EXCERPTED PASSAGE:
══════════

The third quarter revenue was $11.5 million, up 8.5 percent from the prior quarter, down 20.7 percent from Q3 2015. The decrease from the last year was due to the strategic decision to exit the Nexsan segment’s underperforming regions and low-margin portions of the business to focus on next-generation UNITY and E-Series product families. Gross margins improved from 35.2 percent in Q3 2015 to 45.2 percent in Q3 2016. Selling, general and administrative expenses declined by $7.0 million, or 44.6 percent year over year, and the operating loss from continuing operations (excluding special charges) was reduced by 52.6% to $6.4 million from a loss of $13.5 million in Q3 2015. The company’s cash balance and short term investments totaled $49.6 million as of September 30, 2016.

 

Imation’s Interim Chief Executive Officer, Robert Fernander, commented, “Q3 marked the shift from business stabilization to growth. Increasing gross margins, reduced operating expenses, new product introductions, increased customer satisfaction and revenue growth are key metrics validating Nexsan’s turnaround. Customer acceptance of UNITY and a refreshed E-Series product line exceeded management expectations.”

 

Imation’s newly formed asset management subsidiary has received approval from the SEC as a registered investment advisor. The subsidiary has continued its efforts to become a best-in-class Multi System Alternative Investment Platform. The focus is to develop a leading enterprise in technology driven Asset Management. Our plan is to grow this business by hiring experienced investment teams, evaluating joint venture opportunities with asset management firms, and/or making select acquisitions to jumpstart the effort. Management and the Board are actively examining alternatives and will prudently deploy capital as necessary to support these efforts.

══════════

DIRECTIONS:
1/ In the excerpt on third-quarter results, what was the company's cash balance plus short-term investments as of September 30, 2016?
2/ In the rows, start at the line with "The height and width of the screenshot is (1024, 779)." and continue through the last row. Rewrite those lines with "link preview" replaced by "message preview" and everything else unchanged.

Collected data entries:

══════════

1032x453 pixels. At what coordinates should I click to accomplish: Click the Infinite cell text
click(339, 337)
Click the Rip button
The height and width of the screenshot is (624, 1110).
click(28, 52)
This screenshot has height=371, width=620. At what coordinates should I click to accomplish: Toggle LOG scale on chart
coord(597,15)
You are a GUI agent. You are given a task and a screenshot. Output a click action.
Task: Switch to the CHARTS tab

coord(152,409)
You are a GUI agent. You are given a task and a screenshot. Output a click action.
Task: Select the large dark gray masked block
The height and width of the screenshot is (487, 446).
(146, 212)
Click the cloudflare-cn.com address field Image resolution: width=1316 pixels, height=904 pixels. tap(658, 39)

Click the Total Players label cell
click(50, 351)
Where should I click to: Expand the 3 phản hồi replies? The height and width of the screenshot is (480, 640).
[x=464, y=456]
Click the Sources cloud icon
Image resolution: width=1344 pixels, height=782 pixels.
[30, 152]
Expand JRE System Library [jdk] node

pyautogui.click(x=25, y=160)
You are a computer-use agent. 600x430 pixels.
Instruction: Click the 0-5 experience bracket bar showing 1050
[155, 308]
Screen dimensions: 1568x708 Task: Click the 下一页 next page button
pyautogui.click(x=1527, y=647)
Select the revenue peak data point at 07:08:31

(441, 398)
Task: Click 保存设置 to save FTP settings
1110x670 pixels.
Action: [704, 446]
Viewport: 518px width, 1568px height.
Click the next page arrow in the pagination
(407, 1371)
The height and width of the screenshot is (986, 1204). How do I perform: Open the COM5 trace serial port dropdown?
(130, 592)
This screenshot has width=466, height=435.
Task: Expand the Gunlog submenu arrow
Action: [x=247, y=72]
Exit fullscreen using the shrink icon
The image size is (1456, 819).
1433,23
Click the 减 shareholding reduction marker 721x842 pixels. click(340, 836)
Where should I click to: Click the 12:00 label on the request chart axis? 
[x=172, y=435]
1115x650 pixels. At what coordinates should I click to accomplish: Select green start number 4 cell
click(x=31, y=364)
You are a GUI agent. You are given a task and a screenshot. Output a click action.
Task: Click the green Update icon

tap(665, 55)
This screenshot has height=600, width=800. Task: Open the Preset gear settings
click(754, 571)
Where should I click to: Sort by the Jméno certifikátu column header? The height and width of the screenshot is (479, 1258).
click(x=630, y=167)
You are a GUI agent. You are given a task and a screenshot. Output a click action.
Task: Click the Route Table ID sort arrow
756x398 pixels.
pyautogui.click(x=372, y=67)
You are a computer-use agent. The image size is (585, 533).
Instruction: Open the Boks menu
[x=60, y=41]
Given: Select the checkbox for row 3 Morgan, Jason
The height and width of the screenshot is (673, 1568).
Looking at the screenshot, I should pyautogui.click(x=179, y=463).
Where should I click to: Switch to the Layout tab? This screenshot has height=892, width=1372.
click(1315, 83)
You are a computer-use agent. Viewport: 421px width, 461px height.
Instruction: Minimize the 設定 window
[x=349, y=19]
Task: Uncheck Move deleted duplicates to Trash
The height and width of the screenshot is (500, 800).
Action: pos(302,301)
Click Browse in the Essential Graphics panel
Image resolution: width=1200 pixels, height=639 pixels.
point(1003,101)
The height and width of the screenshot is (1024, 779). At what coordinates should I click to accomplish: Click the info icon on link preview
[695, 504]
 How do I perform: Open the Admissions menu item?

══════════

SOLUTIONS:
1/ $49.6 million.

2/
The height and width of the screenshot is (1024, 779). At what coordinates should I click to accomplish: Click the info icon on message preview
[695, 504]
 How do I perform: Open the Admissions menu item?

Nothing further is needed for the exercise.